[TEXT TO READ]
>> Start
Enter the maze

Using the dark side

A monstery shadow toward a little girl

Shadows are strange. They're everywhere but usually we don't notice them. They just sit there, moored to the thing that casts them, ignored by us as we go about our daily lives. These seemingly useless dark patches in our visual world move around with us, change colour with the weather, hide things, and move with the light. Hannah Dee of the Grenoble Institute of Technology, in the French Alps tells us why she is bringing them into the limelight.

I'm a computer vision researcher, so I write programs that try to make sense of images and video. I'm really interested in shadows. I'm interested in how we can use shadows to help computers interpret images automatically, and how the human perceptual system uses shadows too.

The recipe for a shadow

If you’re going to teach computers how to use shadows, you’ve got to know why shadows look the way they do. A shadow has a simple recipe with just three ingredients – light, surface and object. When the object comes between the light and the surface the shadow is cast. The characteristics of those three ingredients determine how the shadow appears.

The sharpness of the edges of a shadow (the penumbra) depends upon how big the light source is: small lights cast sharp shadows, large lights cast fuzzy shadows. The shape of a shadow depends on the object that's casting it, and the shape of the surface that it's cast upon. If there are any other light sources you might get extra shadows, but if the other light is really fuzzy and spread out you won't. However, the colour of the fuzzy light will determine the colour of the shadows. The indirect light reflected off the blue sky explains why shadows seem bluish on a sunny day.

The way you move

That takes care of what a shadow looks like, but humans also get information from how shadows move. How a shadow moves depends on the movement of those three shadow ingredients, light, surface, and object, as well. Mostly, we think of shadows moving when the object moves (shadow puppets, for example) and we can use these moving shadows to tell us about the moving object. Sundials are an example of using a moving light source (the sun) to get a shadow to tell us about something in the world.

What does a light source see?

That’s not all the shadow tells you! The position and shape of a shadow gives us clues about the location of the object and its relation to the surface the shadow is cast upon. This is because the shadow is the area hidden from the light by the object. (Leonardo da Vinci knew this - and said "No luminous body ever sees the shadows that it generates", back in the 15th century.) We can say that the outline of the shadow is the outline of the object from the point of view of the light. That is, if you were where the light was, the silhouette of the object would be exactly the shape of the shadow, but you'd not be able to see the shadow because the object would be exactly in the way.

Because the shadow gives you a version of the world from the point of view of the light source, it's possible for a shadow to tell you about things you can't actually see. This can be used to terrifying effect in horror films, where the monster is creeping up out of shot, and the only evidence of their presence being the shadow cast on the wall.

A shadow cast on grass by a person jumping

What use are shadows?
>> End
[WRITTEN INSTRUCTION] Continue the article on shadows from where it stops. The material after this point is separate from the article on shadows.

[GIVEN MATERIAL]
>> Start
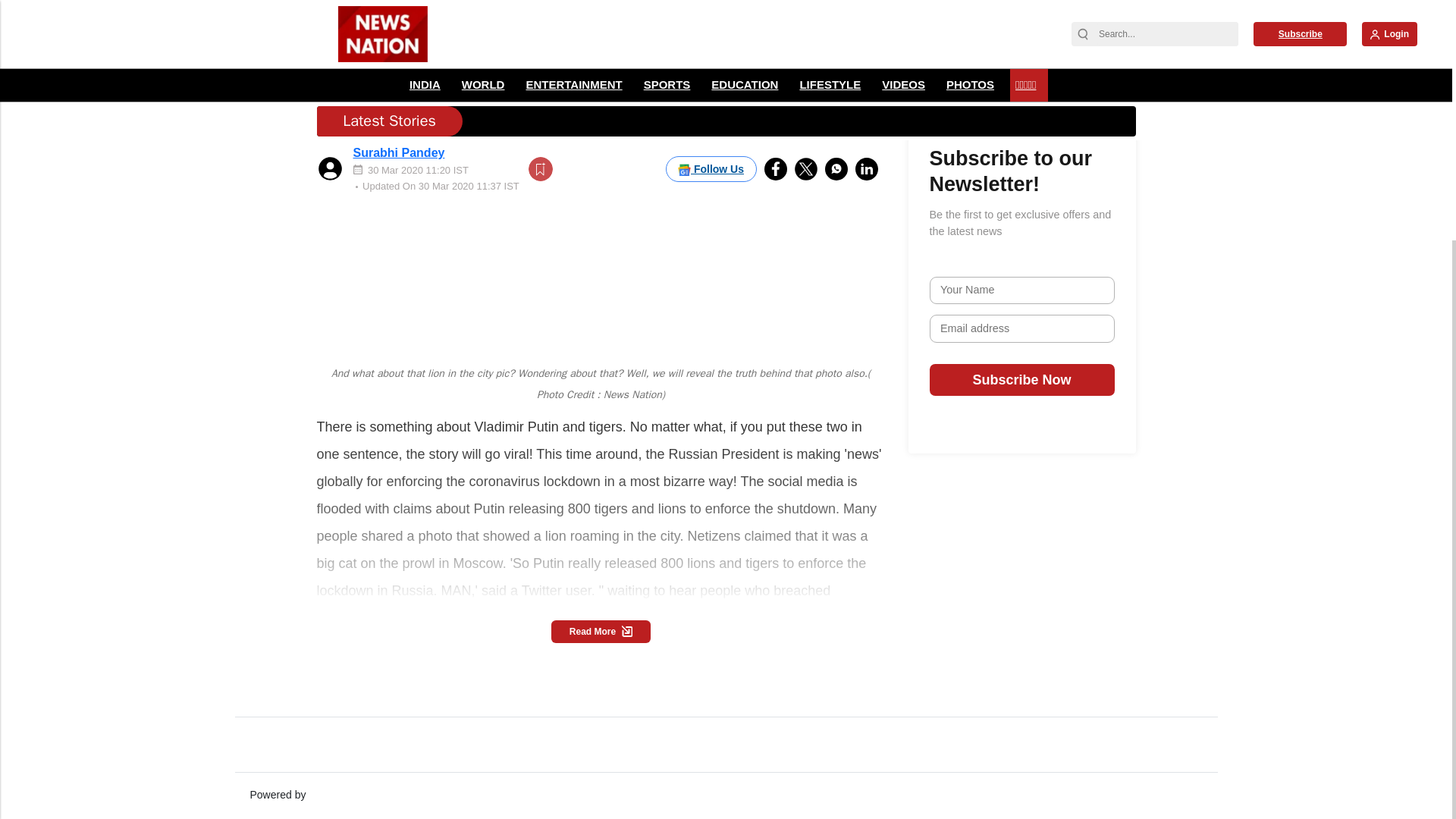
Follow Us (711, 70)
Surabhi Pandey (399, 53)
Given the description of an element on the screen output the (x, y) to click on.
>> End
[RESULT FOR THIS EXERCISE]
Psychologists have spent a lot of time over the last ten years investigating how we see shadows, and what the human eyes and brain use them for. It seems that we use shadows for some things in our perception but not others. There's some evidence that the brain processes shadows very quickly, uses them to help work out the relationships between objects in the world, and then discards them. This is probably why we don't tend to notice them that much. Our brains use shadows a lot for working out where things are in depth – for 3D vision – and for tasks like grasping and picking up objects. We don't seem to use shadows for things that depend on small details, and we don't seem to use them to work out much about the surface or light source. Mostly we use shadows to tell us about the objects that are casting them. Humans never, except in optical illusions and tricks, mistake a shadow for an object.

A shadowy nemesis

Computer vision systems try and make sense of the world from analysing images and videos, and many people try to model computer vision systems on the human visual system. This seems a fairly sensible starting place, because it is one of the only examples we have that vision can work! Shadows, however, are problematic for computer vision systems. They keep getting mistaken for objects, which as we know is a mistake that humans do not make.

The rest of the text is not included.